Osteoarthritis (OA) is the leading cause of disability among adults. As the population ages, increased intervention efforts are vital to controlling the individual and public health toll of this chronic, crippling joint disease.
Along with early diagnosis, moderate exercise is one of the most effective ways to reduce pain and improve function in patients with OA of the knee and hip.
Radiographs, the standard measure of OA's progression, made it impossible to assess cartilage before severe cartilage damage had occurred. However, advances in magnetic resonance imaging (MRI) now make it possible to study cartilage changes earlier in the course of OA.
Recently, researchers writing in the November 2005 issue of Arthritis & Rheumatism, describe the use of a novel MRI technique to determine the impact of moderate exercise on the knee cartilage of subjects at high risk for developing OA. The main aim of the study was to evaluate the effects of moderate exercise on glycosaminoglycan content in knee cartilage in subjects at high risk of knee osteoarthritis.

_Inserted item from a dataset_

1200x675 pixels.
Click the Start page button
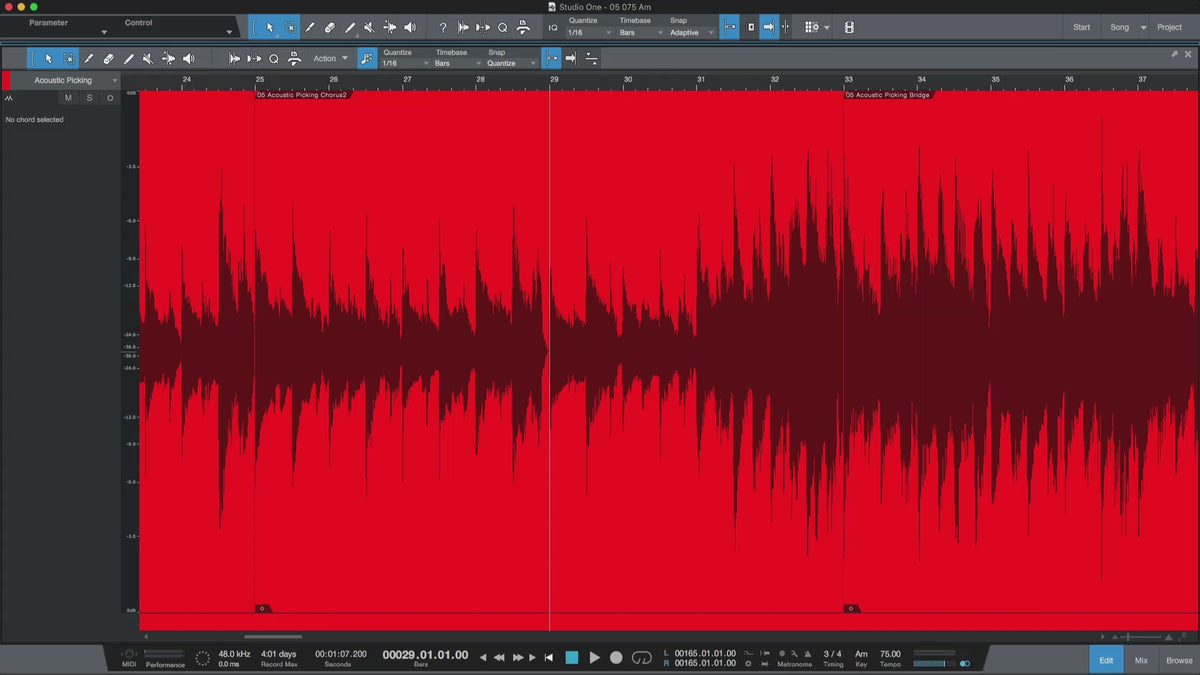(x=1081, y=27)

The authors recruited middle-aged men and women (29 men and 16 women), between the ages of 35 and 50, with a history of surgery for a degenerative meniscus tear within the past 3 to 5 years. Subjects were randomly assigned to either an exercise group or a control group. The exercise group was enrolled in a supervised program of aerobic and weight-bearing moves, for 1 hour, 3 times weekly for 4 months. At the study's onset and follow-up, subjects from both groups underwent MRI scans to evaluate knee cartilage. The technique used focused specifically on the cartilage's glycosaminoglycan content, a key component of cartilage strength and elasticity. Subjects also answered a series of questions about their knee pain and stiffness, as well as their general activity level. Of the original 45 subjects, 30--16 in the exercise group and 14 in the control group--completed the trial and all post-trial assessments.
In the exercise group, many subjects reported gains in physical activity and functional performance tests compared with subjects in the control group. Improvements in tests of aerobic capacity and stamina affirmed the self-reported changes. Also, MRI measures of the glycosaminoglycan content showed a strong correlation with the increased physical training of the subjects who had regularly participated in moderate, supervised exercise.
This in vivo cartilage monitoring study in patients at risk of knee OA who begin exercising indicates that adult human articular cartilage has a potential to adapt to loading change.
Moderate exercise may thus be a good treatment not only to improve joint symptoms and function, but also to improve the knee cartilage glycosaminoglycan content in patients at high risk of developing OA.